Trunk Training for the Youth Athlete: Part 1
Defining the Trunk
The powers of social media mean every man and their dog has an opinion on how best to train the muscles of the core, or what will be defined in the rest of this post, as the trunk.
Rather than talk about aesthetics (because let’s face it…young kids have enough of that to deal with), this blog post will focus on the role of trunk training in terms of athletic performance.
Before we dive into the nuts and bolts, let’s start with a definition of what the trunk and the function of the trunk actually is.
Everything between your knees and your neck is the trunk, and the role of trunk is to help create motion, resisted unwanted motion and ultimately transfer force between the lower and upper extremities.
The trunk should be able to perform all of these actions in all 3 planes of movement (more on this later) and respond to both low and high load stability challenges with the appropriate amount of effort (Barr & Lewindon 2014).
The reason why definitions in training are important is because how we define a certain training concept will ultimately dictate the exercises we select and the methods we utilise to train the trunk.
Based on this definition, our trunk training should:
· Involve up and down movements, side to side movements, rotational movements (i.e. movement in all 3 planes)
· Should help us create and resist forward and backward bending, sideways bending, and rotation
· Involve transferring force from the lower extremities to the upper extremities (Fletcher, 2014)
· Prepare us to deal with both low load and high load stability challenges in an appropriate manner
Based on this definition you should also see how a trunk training program that consists of endless crunches and planks will not cut the mustard with athletes.
Crunches are simply up and down movements, so this fails to tick the box of working in all 3 planes, with some researchers reporting that crunches may unwanted and unnecessary stress to the lumbar the interverbal discs (McGill 2007).
Planks involve no movement…so whilst this ticks the box of resisting movement…it doesn’t tick the box of helping us create movement.
Why there is no 'Best' Exercise for the Trunk
This is not to say every movement in our trunk training program should tick every box, however, if we are not ticking all these boxes, then we are leaving untapped performance potential on the table.
If we take a whistle stop tour of the anatomy of the trunk, we will soon see why there is no such thing as the 'best' exercise to train the trunk, and this is in part because we have certain muscles of our trunk are designed for specific roles within our body.

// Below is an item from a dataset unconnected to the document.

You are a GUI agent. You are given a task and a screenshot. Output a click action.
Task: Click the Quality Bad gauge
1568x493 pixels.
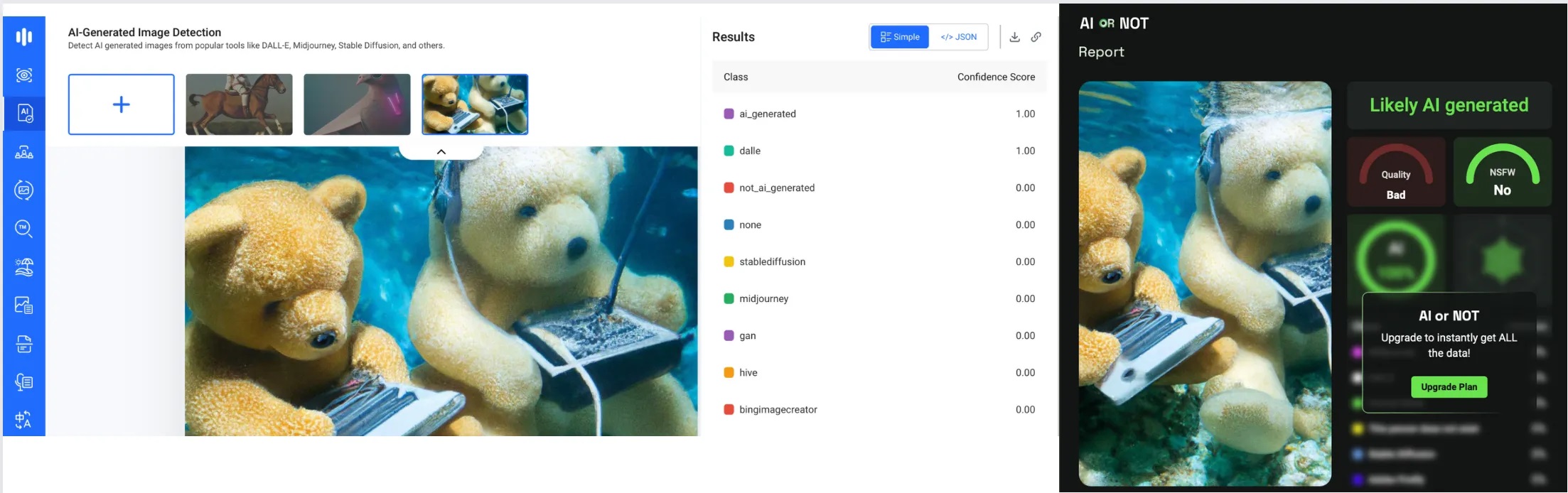coord(1396,173)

The trunk can be subdivided into smaller sections, which if well trained, can provide the appropriate level of stability at the appropriate time.

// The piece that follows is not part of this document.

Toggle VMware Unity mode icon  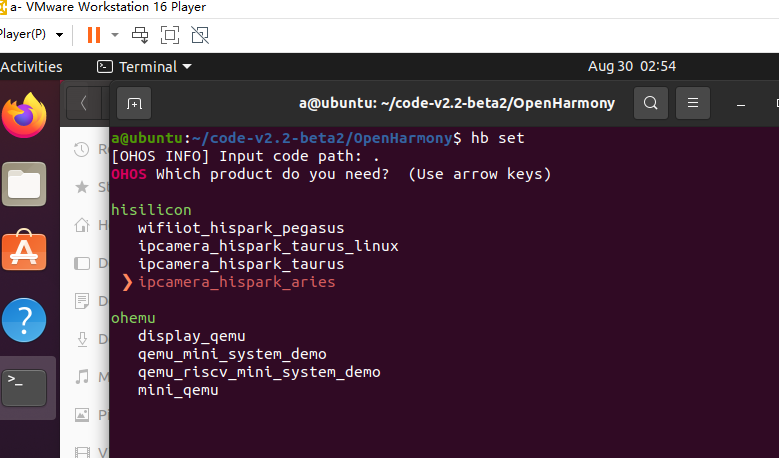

These smaller sections include:
· The local stabilisers-these muscles are closest to the spine, smaller, and as such are best suited to responding to low load stability challenges, such as changes in posture
· The global stabilisers-these larger muscles of the trunk are better suited to helping resist unwanted motion and as such they act as the body's brakes
· The global movers- since these muscles attach furthest away from the spine and are larger these are muscles are best suited to creating motion.

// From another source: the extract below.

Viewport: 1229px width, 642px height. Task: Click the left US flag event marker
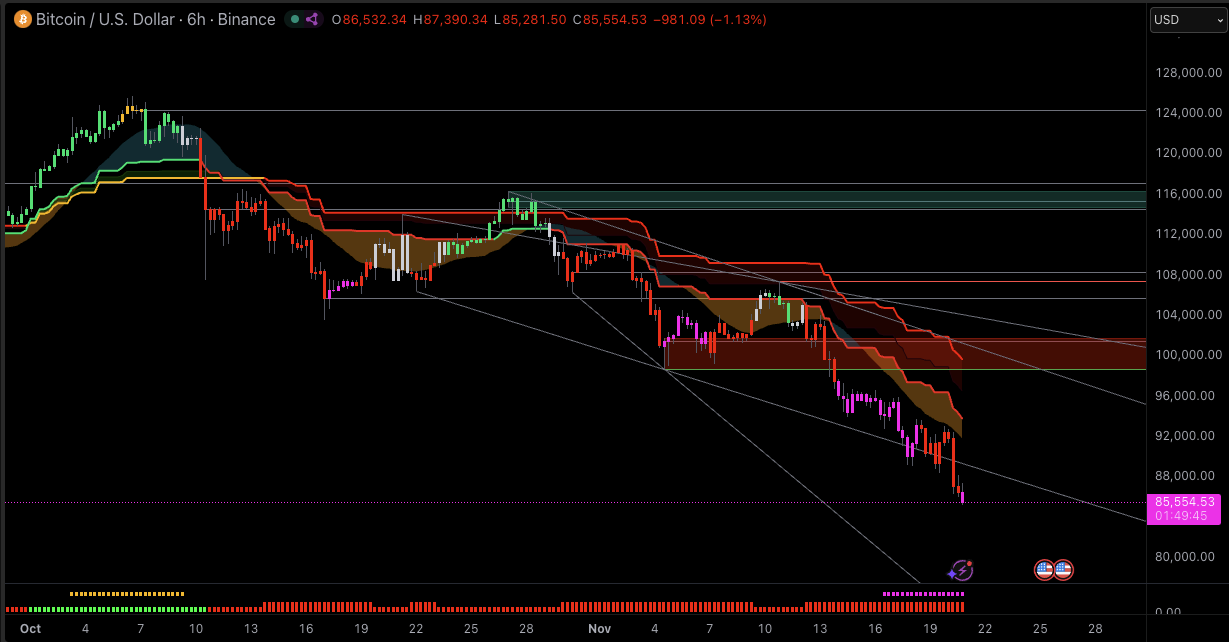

In terms of responding with the appropriate strategy, you can soon see how relying solely on the smaller muscles of the local stabilisers might not be ideal if our foot is hitting the ground with 10 x our bodyweight going through us when we sprint.
On the flip side, if we're recruiting the larger muscles of the trunk simply bending over to tie our shoe laces, we are expending unnecessary energy, and tiring ourselves at an incredibly inefficient rate.
Categorising Your Trunk Training
Now that we’ve established how certain sections of the trunk are suited for specific purposes let’s talk about categorising our trunk training.
Trunk stability exercises can be classified as those with little to no motion occurring in the spine or pelvis. Typically, these exercises are performed for longer durations to ensure the slow twitch fibres have a chance to be recruited, as such they could interchangeably be termed local muscular endurance or trunk capacity exercises. Trunk stability exercises, include, but are not limited to:
· Plank variations
· Any static holds (typically short levers, e.g. isometric glute bridge)
Trunk strength (which will also be referred to as high load stability) are exercises where the athlete attempts to resist excessive of unwanted motion of the spine and pelvis through a larger range of motion (e.g. excessive rotation, side bending, spinal bending). Typically, these exercises should involve longer levers and/or the additional of external load. Trunk strength exercises include, but are not limited to:
· Anti-rotation presses (also referred to as Pallof Presses)
· Loaded carries (e.g. Farmers walks, suitcase carries, overhead carries)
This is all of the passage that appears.